A caterpillar with a taste for basil

Melanchra adjuncta

I have two pots of basil on my porch for fresh basil leaves. Everything was going well with big plants with big leaves full of flavor and fragrance. One afternoon, I went to get a few large basil leaves. I was going to make an omelet with Gruyère cheese, onions, crushed garlic, cherry tomatoes, peppers, potatoes, and mushrooms. And fresh basil.

When I looked into one of the pots, there on the largest plant was this strikingly patterned green caterpillar. I’d never seen anything like it before. It reminded me of a sphinx moth caterpillar. But there was no horn or even a bump on the last segment. The head seemed to have the wrong shape, too. Maybe it was a cutworm caterpillar (Noctuidae: Noctuinae), not a sphinx (Sphingidae)?

Melanchra adjuncta

A search of Noctuidae in Caterpillars of Eastern North America (David L. Wagner, © 2005) didn’t yield anything similar. My next step was to go through photos at BugGuide of caterpillars in the Subfamily Noctuinae, focusing on the tribes Orthosiini, Tholerini, Hadenini, and Leucaniini. I chose these tribes because species in them are frequent visitors to my moth light, so it seemed worth a shot.

After many pages at BugGuide, I was at the genus Melanchra. The first species to show up was Melanchra adjuncta (hitched arches), and my caterpillar looked just like it. To be sure, I continued on a little more but found nothing similar.

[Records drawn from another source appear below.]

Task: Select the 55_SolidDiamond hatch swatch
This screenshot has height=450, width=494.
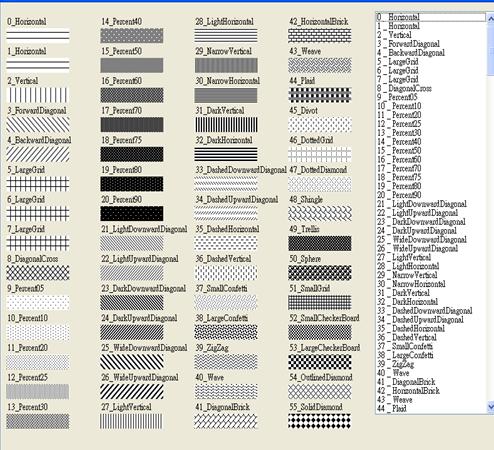Action: point(320,421)
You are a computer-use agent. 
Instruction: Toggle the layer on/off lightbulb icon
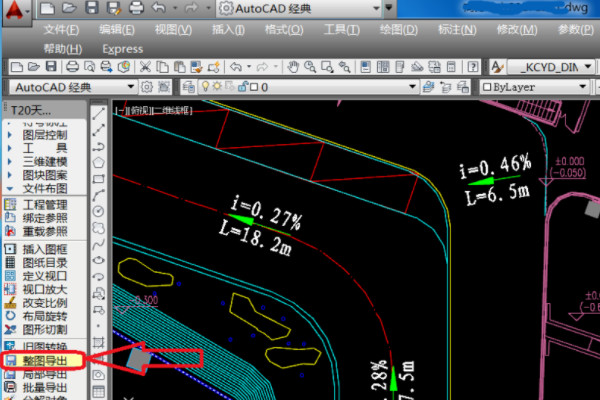point(204,87)
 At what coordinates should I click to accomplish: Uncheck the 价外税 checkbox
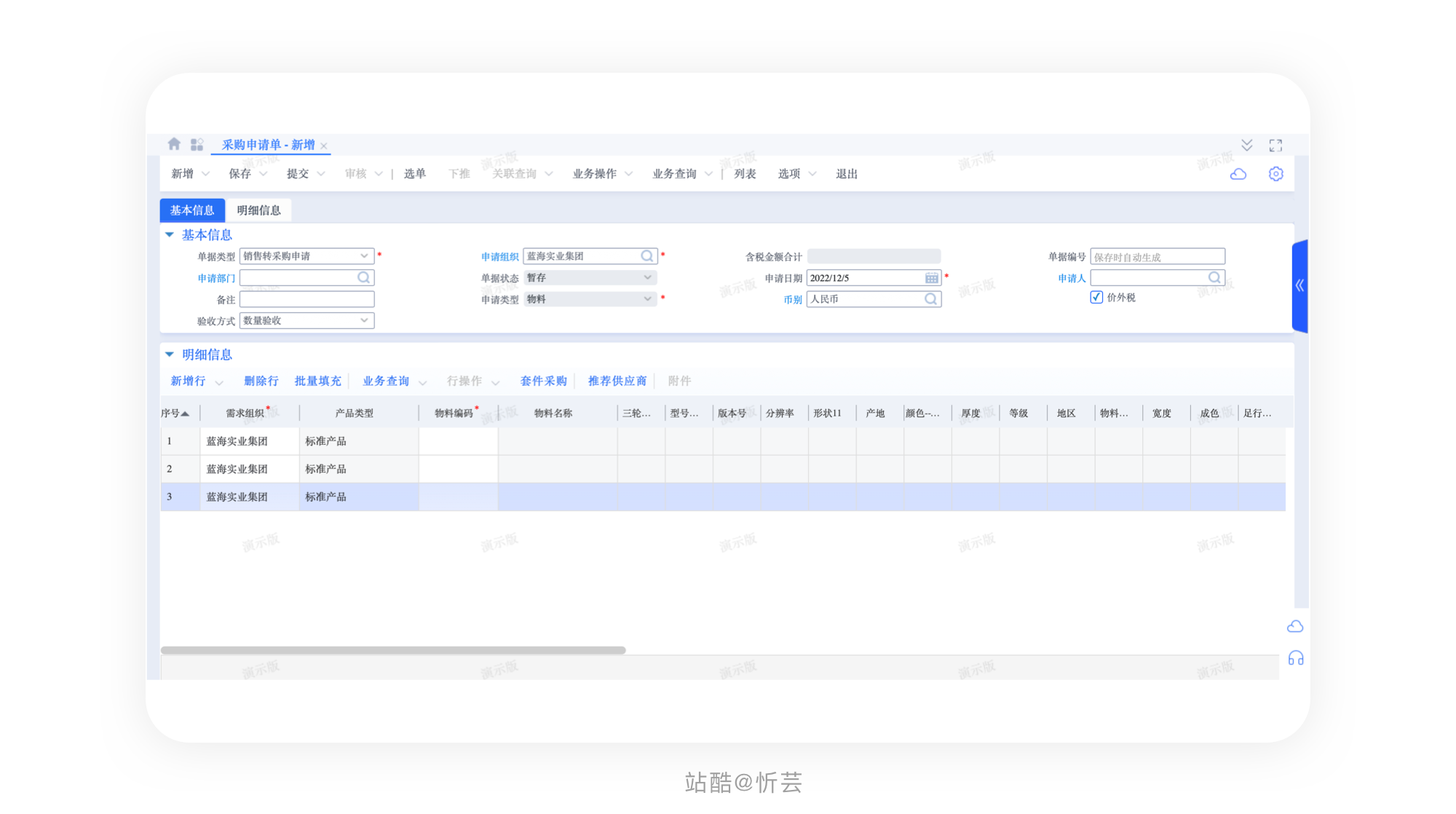(x=1096, y=297)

Basil isn’t the only plant Melanchra adjuncta eats. Their palate is open to a wide variety of herbaceous plants and even leaves of some woody plants. After eating for a few hours, the caterpillar left, perhaps to enjoy other plants on my porch.

Essential Guide to Midwest True Bugs by Angella Moorehouse

This just arrived today, and I know it will be so very useful as I venture further into the world of insects. Flower Bugs: A Field Guide to Flower-Associated True Bugs of the Midwest by Angella Moorehouse (2023) is published by Pollination Press LLC, Minnetonka, MN. The Pollination Press web address is www.pollinationpress.com.

This book has 360 pages, lavishly illustrated with beautiful full-color photographs of 160 species of terrestrial true bugs from 25 families and 52 genera. The area covered includes the states of Minnesota, Iowa, Missouri, Wisconsin, Illinois, Indiana, Ohio, and Michigan in the US and Southern Ontario in Canada.

The book includes taxonomic charts that will guide you to family and then to genus, detailed illustrations of bug morphology, their ecology, and a glossary of terms to help you learn and identify true bugs.

Species descriptions are not overly technical, thus making this book more accessible to non-specialists with some background in insect identification. Maps show the range of each species. There are notes on key identifying features, life history, ecology, feeding, and habitat. Descriptions of herbivorous species include lists of plants they consume. Carnivorous species are similarly treated. Not all species receive the same description treatments. Some are represented with photographs.

There seems to be a problem with the index, where some entries do not match the page numbers in the book. Not sure why.

I am loving this book already and will put it to good use identifying the many bug species I have photographed. My first project will be to go through the unidentified species in my files and to re-check previous identifications. After that, I’ll spend many an evening just browsing and waiting for spring and the bugs to return.